Je ne savais pas que Rilke avait écrit un roman, un seul roman, lui, le poète recon­nu pour ses élé­gies, ses lettres ou ses rela­tions avec la sul­fu­reuse Lou-Andreas Salo­mé. En me ren­sei­gnant un peu, je découvre ce roman au titre bor­ge­sien : Les Cahiers de Malte Lau­rids Brigge. La lec­ture de ce pas­sage que je ne connais­sais pas mais qui passe pour être connu invite à l’hu­mi­li­té, à la sim­pli­ci­té mais sur­tout à la naï­ve­té dont doit faire preuve celui qui écrit. Ce que nous dit Rilke, c’est qu’il ne suf­fit pas d’a­voir vécu, ou d’a­voir souf­fert et de s’être pris des claques pour connaître le monde, un monde fait de dualités…
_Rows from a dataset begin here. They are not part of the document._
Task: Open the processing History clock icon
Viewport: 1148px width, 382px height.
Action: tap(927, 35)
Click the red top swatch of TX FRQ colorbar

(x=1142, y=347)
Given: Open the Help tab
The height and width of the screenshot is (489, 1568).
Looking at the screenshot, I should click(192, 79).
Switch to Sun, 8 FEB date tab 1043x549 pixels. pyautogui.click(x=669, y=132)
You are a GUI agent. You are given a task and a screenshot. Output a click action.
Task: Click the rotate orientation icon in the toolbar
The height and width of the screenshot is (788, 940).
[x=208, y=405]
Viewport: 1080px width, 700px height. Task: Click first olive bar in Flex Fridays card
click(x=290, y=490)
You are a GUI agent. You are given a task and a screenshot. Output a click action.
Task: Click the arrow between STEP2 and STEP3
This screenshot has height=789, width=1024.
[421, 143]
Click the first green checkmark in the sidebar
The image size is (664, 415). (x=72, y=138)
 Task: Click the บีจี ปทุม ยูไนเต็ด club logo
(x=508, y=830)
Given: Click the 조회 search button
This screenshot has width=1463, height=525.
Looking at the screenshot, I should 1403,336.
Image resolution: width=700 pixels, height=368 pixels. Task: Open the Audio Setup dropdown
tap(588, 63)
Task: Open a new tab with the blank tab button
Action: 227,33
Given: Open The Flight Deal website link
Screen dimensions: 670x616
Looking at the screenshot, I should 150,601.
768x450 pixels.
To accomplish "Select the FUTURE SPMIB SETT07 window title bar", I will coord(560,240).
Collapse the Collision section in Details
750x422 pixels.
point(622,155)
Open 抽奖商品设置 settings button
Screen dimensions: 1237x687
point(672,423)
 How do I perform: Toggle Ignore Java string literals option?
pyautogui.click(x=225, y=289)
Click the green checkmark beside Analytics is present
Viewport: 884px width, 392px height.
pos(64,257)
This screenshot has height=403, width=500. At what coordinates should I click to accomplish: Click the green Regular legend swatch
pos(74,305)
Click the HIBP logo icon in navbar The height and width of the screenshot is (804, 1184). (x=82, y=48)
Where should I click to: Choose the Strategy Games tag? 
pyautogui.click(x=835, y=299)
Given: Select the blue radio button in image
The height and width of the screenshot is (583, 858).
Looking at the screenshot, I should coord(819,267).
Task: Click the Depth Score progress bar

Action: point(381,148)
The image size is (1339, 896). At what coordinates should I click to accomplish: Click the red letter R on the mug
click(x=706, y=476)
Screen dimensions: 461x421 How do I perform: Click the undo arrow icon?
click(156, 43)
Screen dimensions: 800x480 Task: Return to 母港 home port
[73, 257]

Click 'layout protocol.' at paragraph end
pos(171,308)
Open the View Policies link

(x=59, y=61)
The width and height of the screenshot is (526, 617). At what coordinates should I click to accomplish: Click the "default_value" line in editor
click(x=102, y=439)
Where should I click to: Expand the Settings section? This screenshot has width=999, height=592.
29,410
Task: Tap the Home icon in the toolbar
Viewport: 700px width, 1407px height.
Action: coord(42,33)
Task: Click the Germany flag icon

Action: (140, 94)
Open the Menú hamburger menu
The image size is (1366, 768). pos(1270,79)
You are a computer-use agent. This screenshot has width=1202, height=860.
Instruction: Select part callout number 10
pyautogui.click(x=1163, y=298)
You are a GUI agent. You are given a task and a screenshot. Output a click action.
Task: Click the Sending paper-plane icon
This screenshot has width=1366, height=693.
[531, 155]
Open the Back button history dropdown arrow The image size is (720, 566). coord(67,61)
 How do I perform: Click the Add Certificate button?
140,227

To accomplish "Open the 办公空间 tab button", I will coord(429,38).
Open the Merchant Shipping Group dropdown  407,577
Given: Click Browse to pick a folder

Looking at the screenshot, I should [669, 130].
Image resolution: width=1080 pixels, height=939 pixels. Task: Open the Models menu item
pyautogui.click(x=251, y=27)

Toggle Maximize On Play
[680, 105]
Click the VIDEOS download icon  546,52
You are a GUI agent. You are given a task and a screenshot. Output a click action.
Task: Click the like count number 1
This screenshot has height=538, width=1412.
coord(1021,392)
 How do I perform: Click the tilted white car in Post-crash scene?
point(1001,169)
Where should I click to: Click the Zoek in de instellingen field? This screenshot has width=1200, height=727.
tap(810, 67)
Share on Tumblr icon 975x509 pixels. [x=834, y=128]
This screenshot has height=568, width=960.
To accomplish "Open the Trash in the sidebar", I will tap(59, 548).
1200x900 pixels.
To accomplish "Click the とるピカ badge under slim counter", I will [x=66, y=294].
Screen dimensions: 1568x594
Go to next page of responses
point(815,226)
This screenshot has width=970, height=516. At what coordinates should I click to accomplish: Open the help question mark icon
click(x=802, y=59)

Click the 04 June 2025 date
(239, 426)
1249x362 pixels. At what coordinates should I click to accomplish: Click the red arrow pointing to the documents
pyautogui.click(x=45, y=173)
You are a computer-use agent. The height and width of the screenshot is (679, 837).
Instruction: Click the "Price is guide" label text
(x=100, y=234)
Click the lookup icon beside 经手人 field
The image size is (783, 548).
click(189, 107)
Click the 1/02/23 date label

Pour écrire un seul vers, il faut avoir vu beau­coup de villes, d’hommes et de choses, il faut connaître les ani­maux, il faut sen­tir com­ment volent les oiseaux et savoir quel mou­ve­ment font les petites fleurs en s’ouvrant le matin. Il faut pou­voir repen­ser à des che­mins dans des régions incon­nues, à des ren­contres inat­ten­dues, à des départs que l’on voyait long­temps appro­cher, à des jours d’enfance dont le mys­tère ne s’est pas encore éclair­ci, à ses parents qu’il fal­lait qu’on frois­sât lorsqu’ils vous appor­taient une joie et qu’on ne la com­pre­nait pas (c’était une joie faite pour un autre), à des mala­dies d’enfance qui com­men­çaient si sin­gu­liè­re­ment, par tant de pro­fondes et graves trans­for­ma­tions, à des jours pas­sés dans des chambres calmes et conte­nues, à des matins au bord de la mer, à la mer elle-même, à des mers, à des nuits de voyage qui fré­mis­saient très haut et volaient avec toutes les étoiles – et il ne suf­fit même pas de savoir pen­ser à tout cela. Il faut avoir des sou­ve­nirs de beau­coup de nuits d’amour, dont aucune ne res­sem­blait à l’autre, de cris de femmes hur­lant en mal d’enfant, et de légères, de blanches, de dor­mantes accou­chées qui se refer­maient. Il faut encore avoir été auprès de mou­rants, être res­té assis auprès de morts, dans la chambre, avec la fenêtre ouverte et les bruits qui venaient par à‑coups. Et il ne suf­fit même pas d’avoir des sou­ve­nirs. Il faut savoir les oublier quand ils sont nom­breux, et il faut avoir la grande patience d’attendre qu’ils reviennent. Car les sou­ve­nirs ne sont pas encore cela. Ce n’est que lorsqu’ils deviennent en nous sang, regard, geste, lorsqu’ils n’ont plus de nom et ne se dis­tinguent plus de nous, ce n’est qu’alors qu’il peut arri­ver qu’en une heure très rare, du milieu d’eux, se lève le pre­mier mot d’un vers.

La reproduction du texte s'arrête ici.